## MATERIAL SHOWN

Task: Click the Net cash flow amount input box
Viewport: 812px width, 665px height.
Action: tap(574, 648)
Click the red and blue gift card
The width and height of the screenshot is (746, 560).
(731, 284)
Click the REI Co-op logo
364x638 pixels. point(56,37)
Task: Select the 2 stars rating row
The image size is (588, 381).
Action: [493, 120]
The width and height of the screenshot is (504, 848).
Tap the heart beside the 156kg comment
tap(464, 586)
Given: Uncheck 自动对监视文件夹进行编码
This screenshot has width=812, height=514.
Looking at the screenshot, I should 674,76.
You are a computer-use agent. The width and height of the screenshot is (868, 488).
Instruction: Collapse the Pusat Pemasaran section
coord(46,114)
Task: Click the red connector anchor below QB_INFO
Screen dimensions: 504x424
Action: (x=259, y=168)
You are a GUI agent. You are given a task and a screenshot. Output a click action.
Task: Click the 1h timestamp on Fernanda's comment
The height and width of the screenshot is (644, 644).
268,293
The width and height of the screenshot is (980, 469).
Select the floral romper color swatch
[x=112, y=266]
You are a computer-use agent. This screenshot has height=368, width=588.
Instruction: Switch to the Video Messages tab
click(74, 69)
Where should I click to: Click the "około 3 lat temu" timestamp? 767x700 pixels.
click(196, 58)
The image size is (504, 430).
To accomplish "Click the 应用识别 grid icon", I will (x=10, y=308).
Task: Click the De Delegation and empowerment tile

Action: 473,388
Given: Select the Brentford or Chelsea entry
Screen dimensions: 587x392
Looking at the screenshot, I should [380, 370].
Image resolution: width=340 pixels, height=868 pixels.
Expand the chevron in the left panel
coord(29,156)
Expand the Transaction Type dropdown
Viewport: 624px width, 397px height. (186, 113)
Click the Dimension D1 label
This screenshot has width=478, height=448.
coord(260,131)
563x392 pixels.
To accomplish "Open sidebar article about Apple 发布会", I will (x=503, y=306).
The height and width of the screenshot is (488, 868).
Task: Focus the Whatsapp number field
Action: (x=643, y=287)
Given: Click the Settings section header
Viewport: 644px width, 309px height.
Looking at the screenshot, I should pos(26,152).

## DIRECTIONS FOR THIS TASK
Nothing in the listing should change; repeat it in full.

## ANSWER BOX
Task: Click the Net cash flow amount input box
Viewport: 812px width, 665px height.
Action: tap(574, 648)
Click the red and blue gift card
The width and height of the screenshot is (746, 560).
(731, 284)
Click the REI Co-op logo
364x638 pixels. point(56,37)
Task: Select the 2 stars rating row
The image size is (588, 381).
Action: [493, 120]
The width and height of the screenshot is (504, 848).
Tap the heart beside the 156kg comment
tap(464, 586)
Given: Uncheck 自动对监视文件夹进行编码
This screenshot has width=812, height=514.
Looking at the screenshot, I should 674,76.
You are a computer-use agent. The width and height of the screenshot is (868, 488).
Instruction: Collapse the Pusat Pemasaran section
coord(46,114)
Task: Click the red connector anchor below QB_INFO
Screen dimensions: 504x424
Action: (x=259, y=168)
You are a GUI agent. You are given a task and a screenshot. Output a click action.
Task: Click the 1h timestamp on Fernanda's comment
The height and width of the screenshot is (644, 644).
268,293
The width and height of the screenshot is (980, 469).
Select the floral romper color swatch
[x=112, y=266]
You are a computer-use agent. This screenshot has height=368, width=588.
Instruction: Switch to the Video Messages tab
click(74, 69)
Where should I click to: Click the "około 3 lat temu" timestamp? 767x700 pixels.
click(196, 58)
The image size is (504, 430).
To accomplish "Click the 应用识别 grid icon", I will (x=10, y=308).
Task: Click the De Delegation and empowerment tile

Action: 473,388
Given: Select the Brentford or Chelsea entry
Screen dimensions: 587x392
Looking at the screenshot, I should [380, 370].
Image resolution: width=340 pixels, height=868 pixels.
Expand the chevron in the left panel
coord(29,156)
Expand the Transaction Type dropdown
Viewport: 624px width, 397px height. (186, 113)
Click the Dimension D1 label
This screenshot has width=478, height=448.
coord(260,131)
563x392 pixels.
To accomplish "Open sidebar article about Apple 发布会", I will (x=503, y=306).
The height and width of the screenshot is (488, 868).
Task: Focus the Whatsapp number field
Action: (x=643, y=287)
Given: Click the Settings section header
Viewport: 644px width, 309px height.
Looking at the screenshot, I should pos(26,152).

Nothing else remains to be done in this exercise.